The findings of the study summarise what has happened in a nutshell as:
“The man received bone marrow from a donor who had natural resistance to HIV infection; this was due to a genetic profile which led to the CCR5 co-receptor being absent from his cells. The most common variety of HIV uses CCR5 as its ‘docking station’, attaching to it in order to enter and infect CD4 cells, and people with this mutation are almost completely protected against infection.”
The stem cells used are adult as opposed to embryonic cells. This cured patient had leukaemia and received a bone marrow transplant from someone who has natural genetic trait that provides resistance to HIV, this case being occurrent in about 1% of Caucasian people. This might be a very debatable issue as the disease is thought to originate in Africa and yet funny enough the resistant trait is evolved from part of the world less affected by HIV. From the perspective of evolution, resistance develops from an attempt to survive and the new traits would pass on to future generations and be resistant like the case of people with sickle cell anaemia, whose trait evolved from red blood cells that mutated and become resistant to malaria, in part of the world where it is widely prevalent.
As the current approach is very demanding with ablative chemotherapy, immuno-suppressive drugs and stem cell transfer, it is far from the reach of the most needy. This complicated treatment and its associated troubles regarding organ rejection is put in detail in the original article from Aidsmap as:
“The patient continued to receive immunosuppressive treatment to prevent rejection for 38 months, and at 5, 24 and 29 months post-transplant colon biopsies were taken to investigate possible graft-versus-host disease in the intestine. At each investigation additional samples were taken to check for signs of HIV infection in the abundant immune cells of the gut wall.”
The cancer treatment has wiped out his immune system. This is in a nutshell an approach to replenish his immune systems with new functional T-cells but resistant to HIV. This is ridiculously daunting task for both the donor and receiver – this genetic trait is still very rare and will prove very difficult to get bone marrow transplants for every HIV patient from someone who has this genetic trait because there aren’t enough resistant people in the world to give enough bone marrow to cure everyone with HIV unless breakthroughs in gene therapy come to the rescue through cloning these stem cells and using them to a large extent . On top of that, the chances that the body will reject it is fairly high as stated above. The HIV virus is also known for its high mutation rate that it would be hard to rely on using one T-cell receptor. Hence, there is a clinical need to have a vast library of T-cell receptors specific for pieces on HIV, which is a headache for a constantly mutating virus.
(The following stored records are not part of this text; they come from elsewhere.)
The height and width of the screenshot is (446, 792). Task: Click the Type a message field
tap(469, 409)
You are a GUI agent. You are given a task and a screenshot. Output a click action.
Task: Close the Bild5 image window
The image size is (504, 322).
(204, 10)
With this breakthrough available, medics will not pursue this approach unless it is consolidated by numerous trials and will as well be on clinical trials next year. To start with, the patient could die in due treatment on this approach and to impose such risky treatment when there are well proven anti-retroviral drugs, medicine commonly prescribed for treating HIV, that limit the progress of the viral infection immensely would be a hard call to make.
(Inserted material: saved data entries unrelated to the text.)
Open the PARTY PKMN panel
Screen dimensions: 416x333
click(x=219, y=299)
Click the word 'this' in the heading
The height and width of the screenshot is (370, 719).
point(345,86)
As can be read from a related article on The Huffington Post, recent studies show that healthy individuals who take anti-retrovirals can reduce their risk of contracting the disease by up to 73 percent. Science has well advanced in an attempt to control the spread of this infectious disease from the development of anti-retroviral drugs, which was the first sign of hope in the epidemic in transforming the disease from a sudden killer to a more manageable illness, to the more contemporary approach to tackle this mounting global problem – using stem cell research. The use of anti-retroviral drugs costs around $13 billion a year in developing countries alone and is expected to triple in 20 years.
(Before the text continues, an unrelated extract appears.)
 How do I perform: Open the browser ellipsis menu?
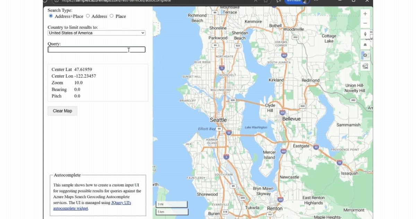click(315, 1)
These facts summed up imply why controlling it has been a headache for developing nations, whereas the ‘Big Pharma’ has strengthened its muscle through lucrative drug programmes and is hard to see the new research findings infiltrating a well established market soon. To most, they would appeal as a huge prospect but considering one anecdotal evidence as a conclusive scientific evidence to be applied to a viral infection of HIV magnitude on a large scale would be premature. As the above article suggested, while these developments by no means prove a cure for the virus has been found yet they can certainly provide hope for the more than 33 million people living with HIV worldwide.